• _EXERCISE_
Below, some lines carry pictures; leave those pictures out and retype exactly the lines from the one with "Click the struck-through" through the one with "The height and".

+++ TASK MATERIAL

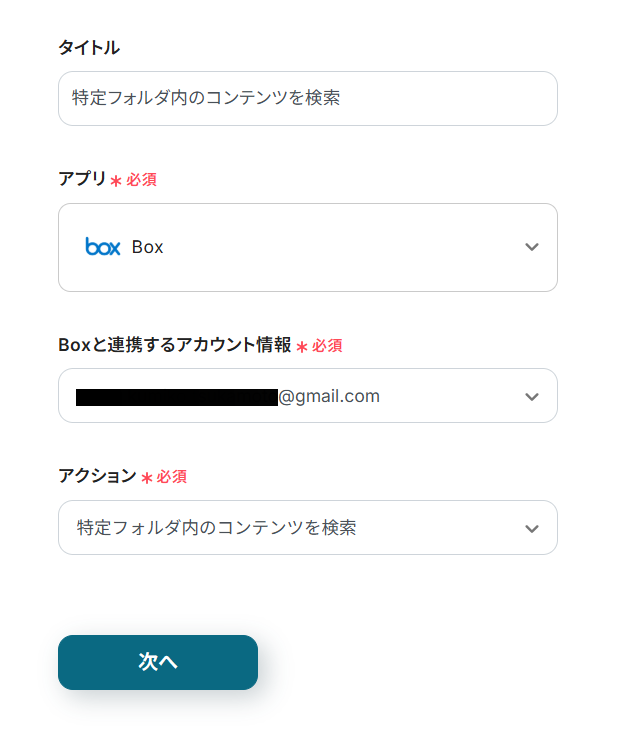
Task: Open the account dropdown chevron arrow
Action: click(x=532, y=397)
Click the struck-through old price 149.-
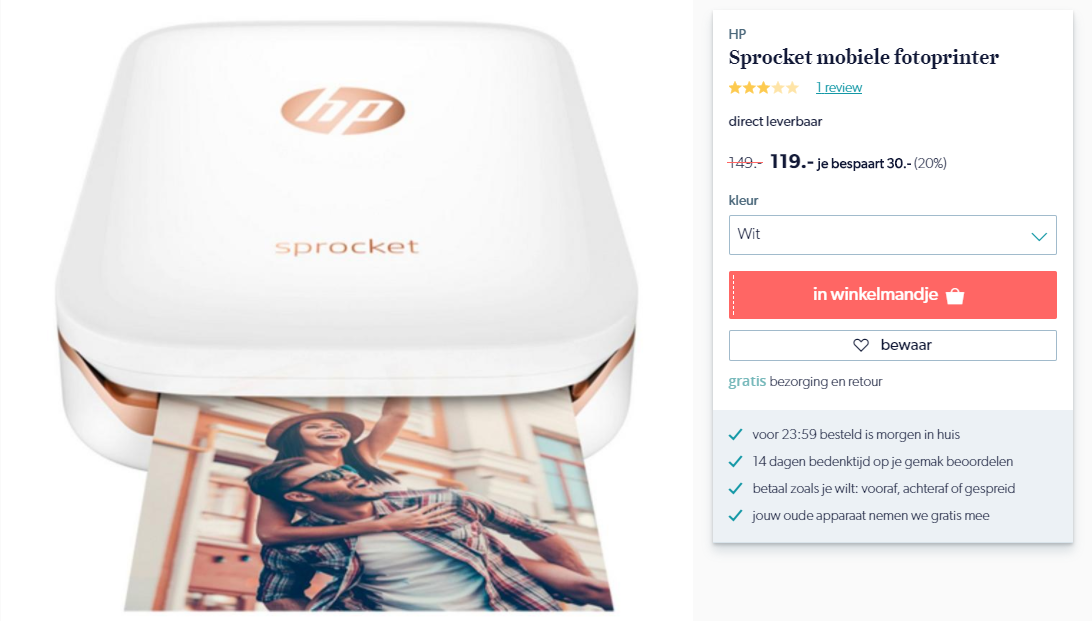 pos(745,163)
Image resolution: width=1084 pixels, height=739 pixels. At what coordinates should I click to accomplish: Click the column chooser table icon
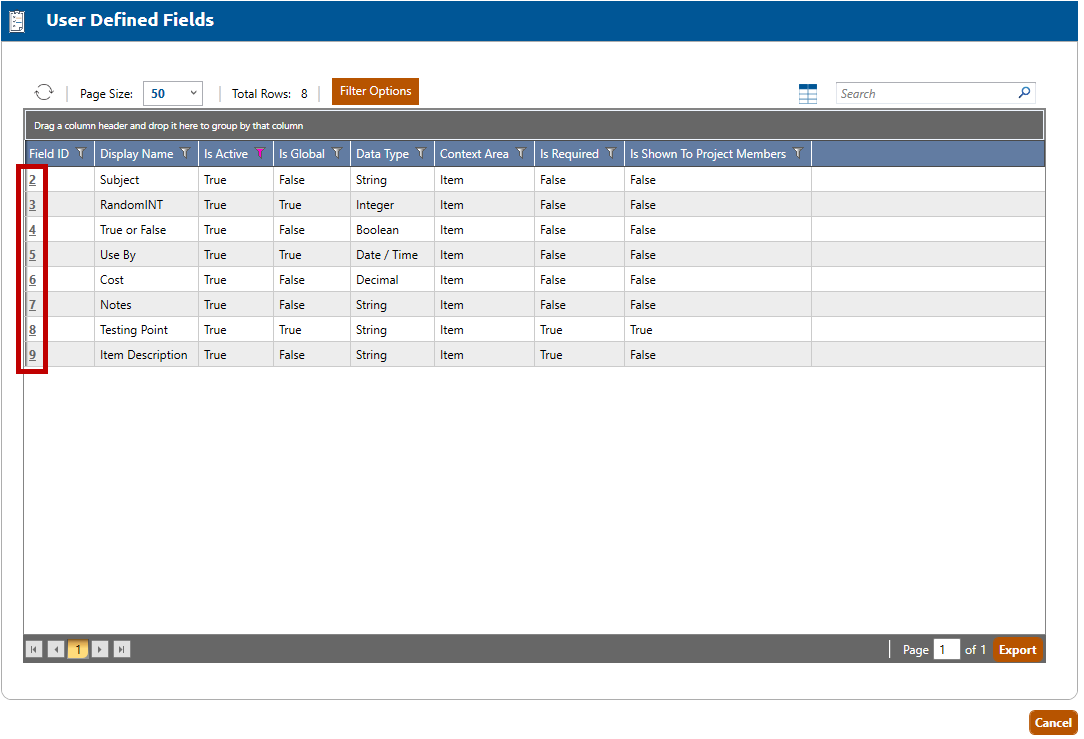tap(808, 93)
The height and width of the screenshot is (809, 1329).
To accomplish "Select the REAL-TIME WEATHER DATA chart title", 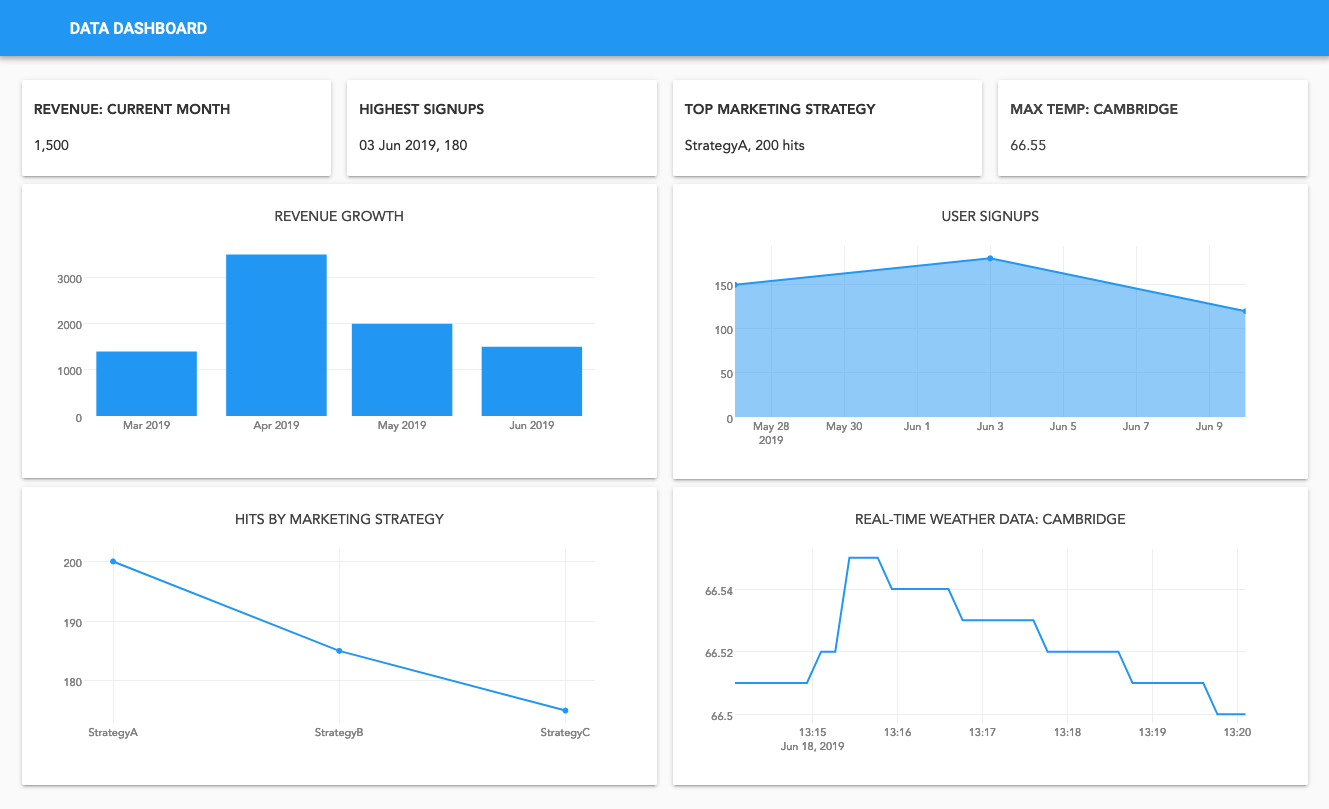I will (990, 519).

++++++
+++ TASK MATERIAL

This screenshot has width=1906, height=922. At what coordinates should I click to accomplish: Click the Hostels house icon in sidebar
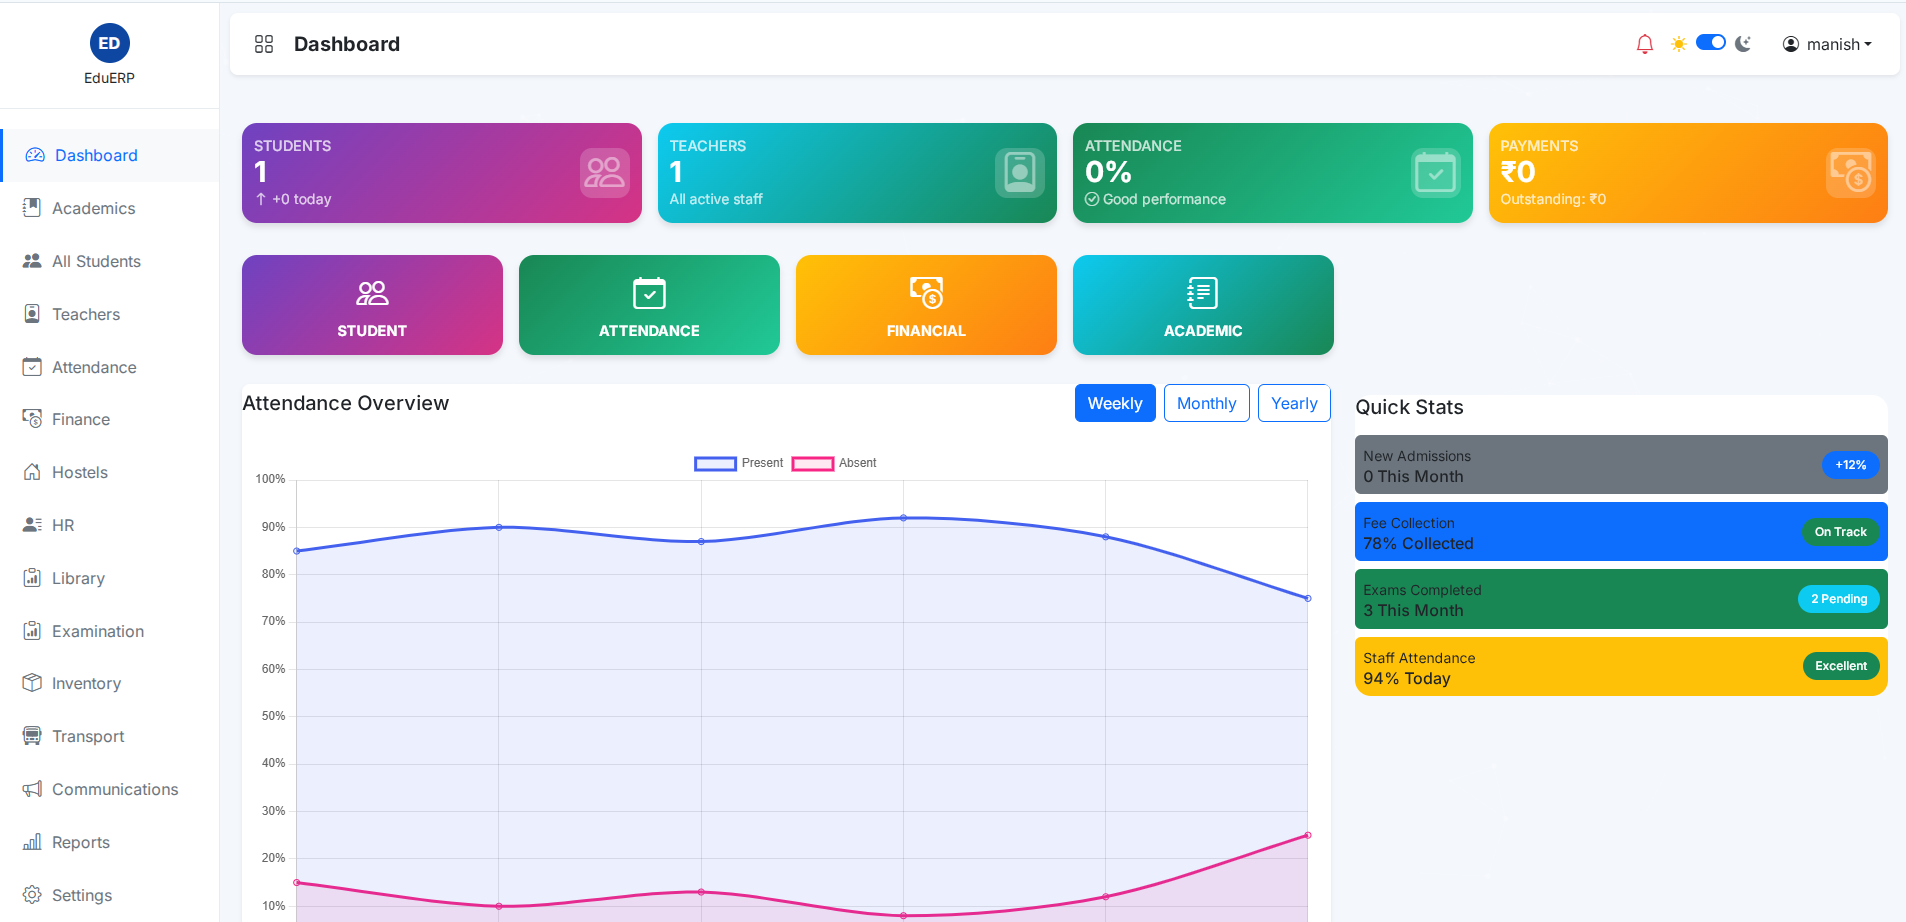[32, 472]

++++++

• _EXPECTED ANSWER_
Click the struck-through old price 149.-
 pos(745,163)
Image resolution: width=1084 pixels, height=739 pixels. At what coordinates should I click to accomplish: Click the column chooser table icon
tap(808, 93)
The height and width of the screenshot is (809, 1329).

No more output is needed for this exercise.